Collect each line of the entries below that contains the string "arrow", copying every such line in full. Case counts.
=-=-=-=-=
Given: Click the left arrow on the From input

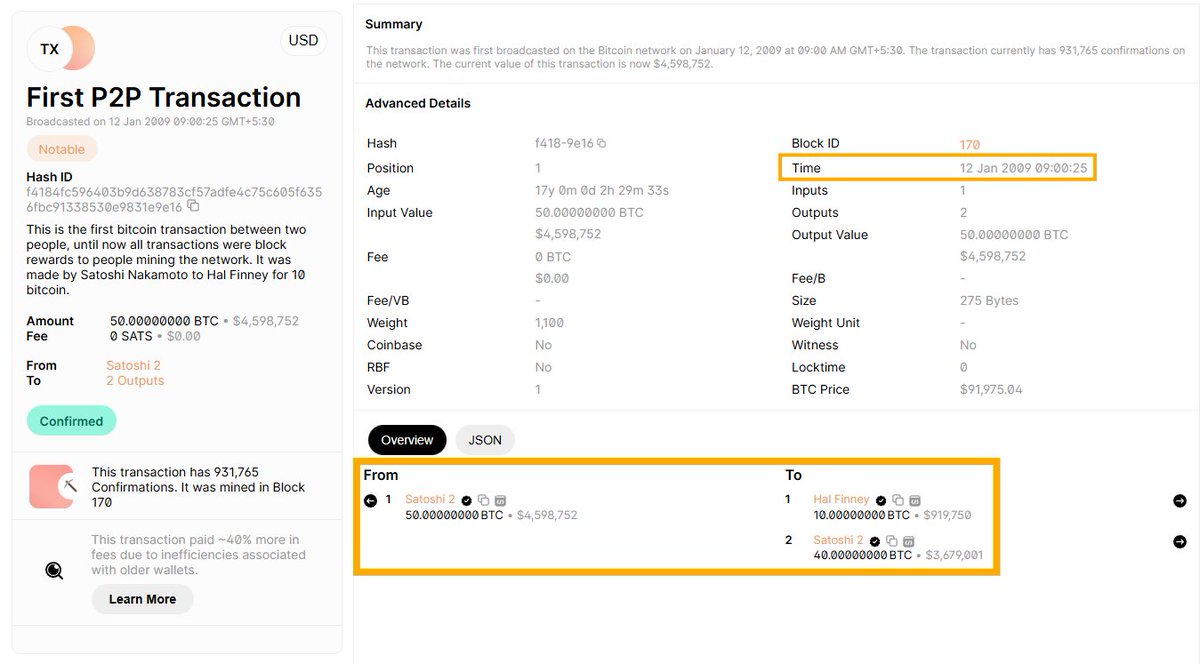Looking at the screenshot, I should point(369,500).
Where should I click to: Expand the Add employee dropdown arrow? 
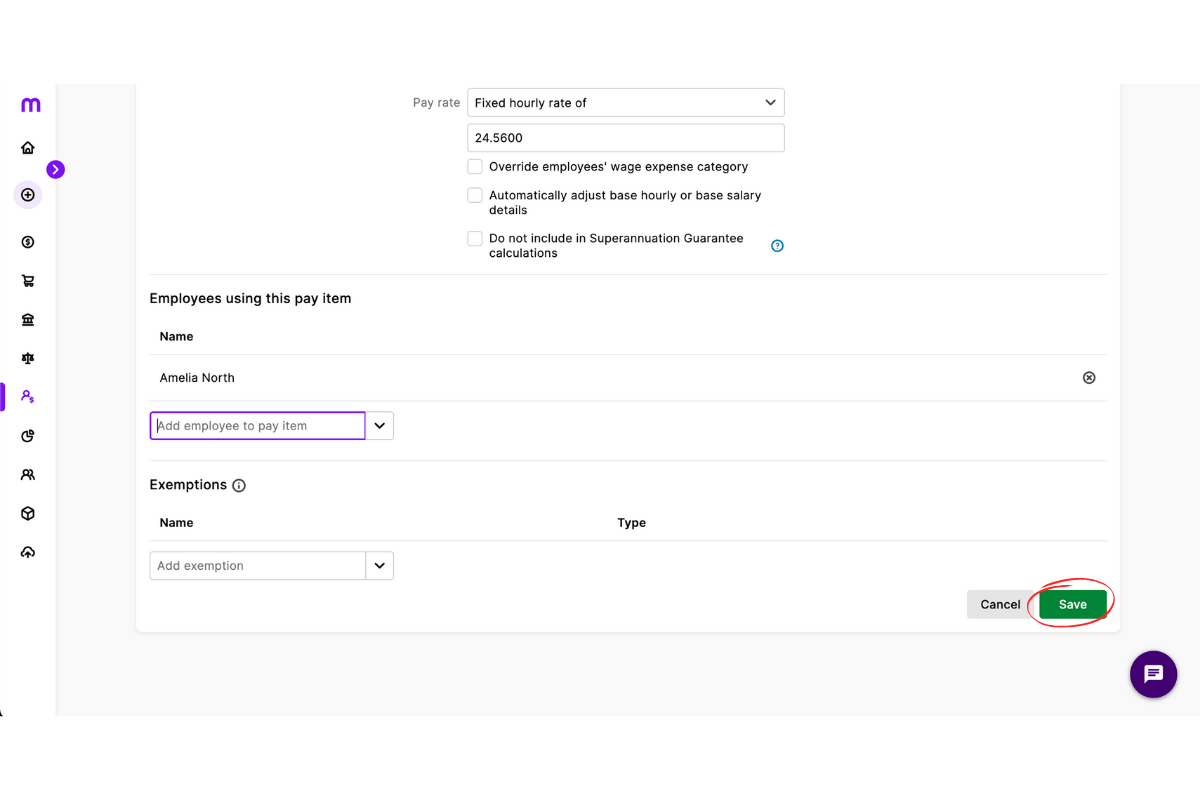(x=380, y=426)
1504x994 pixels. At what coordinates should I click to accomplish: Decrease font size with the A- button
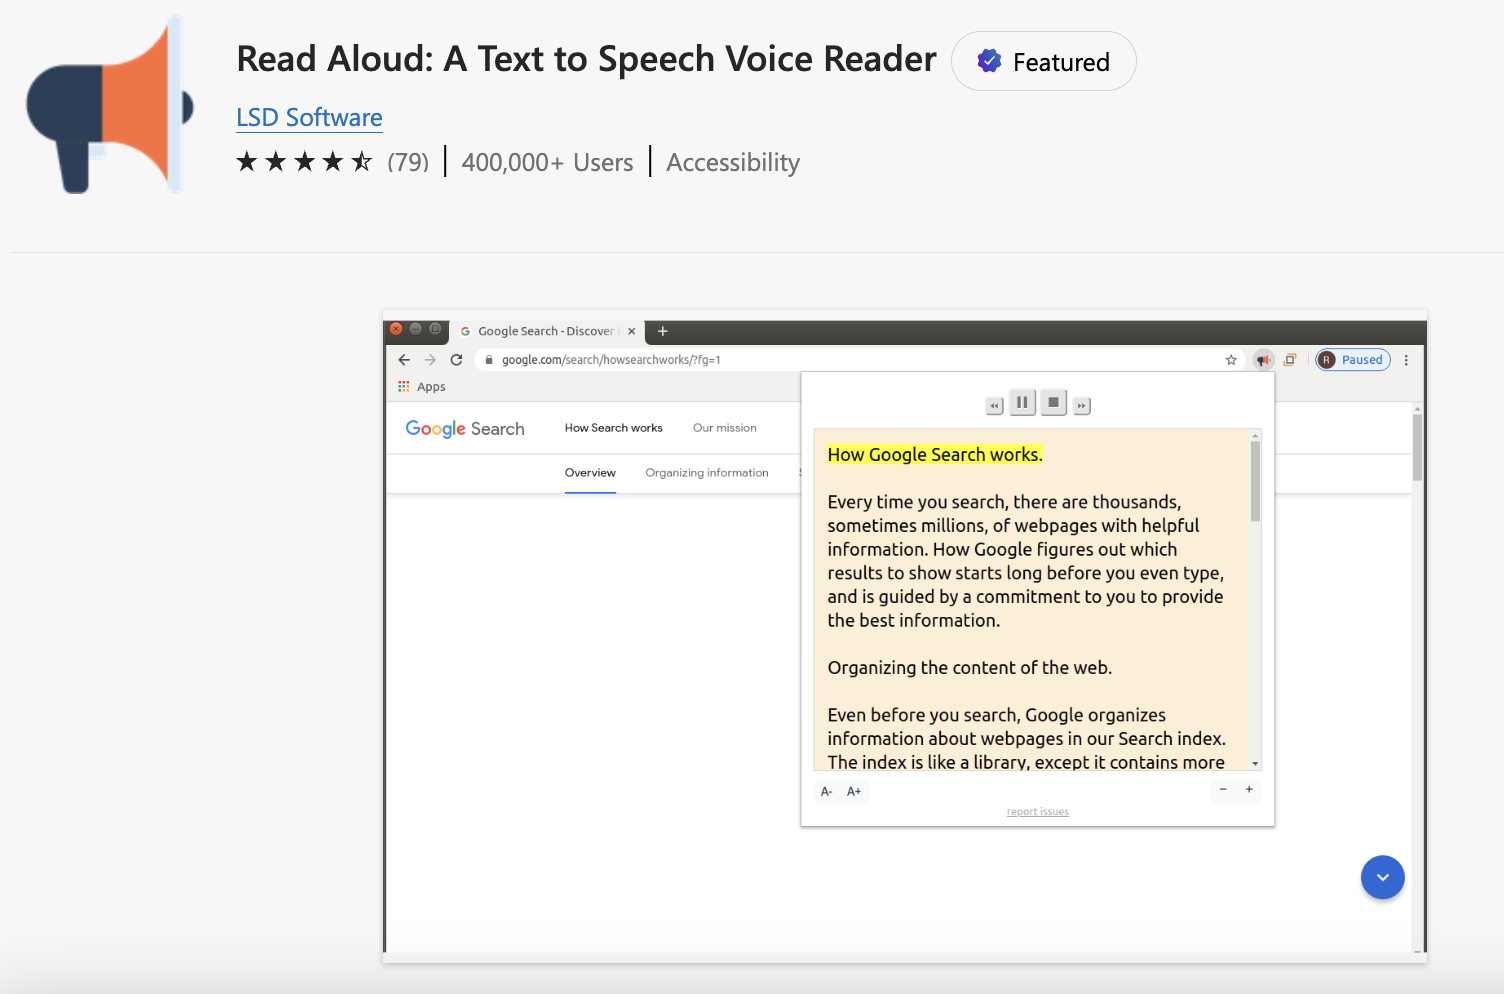pyautogui.click(x=827, y=792)
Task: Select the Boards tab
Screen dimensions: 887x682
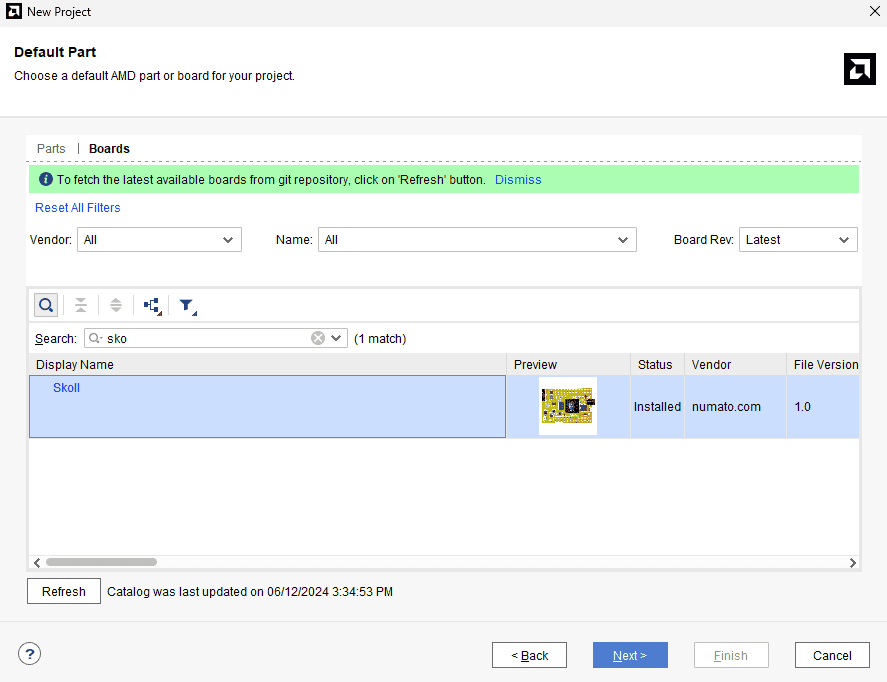Action: [109, 149]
=-=-=-=-=
> _The result_:
Given: Click the left arrow on the From input
Where should I click to: Expand the Add employee dropdown arrow? 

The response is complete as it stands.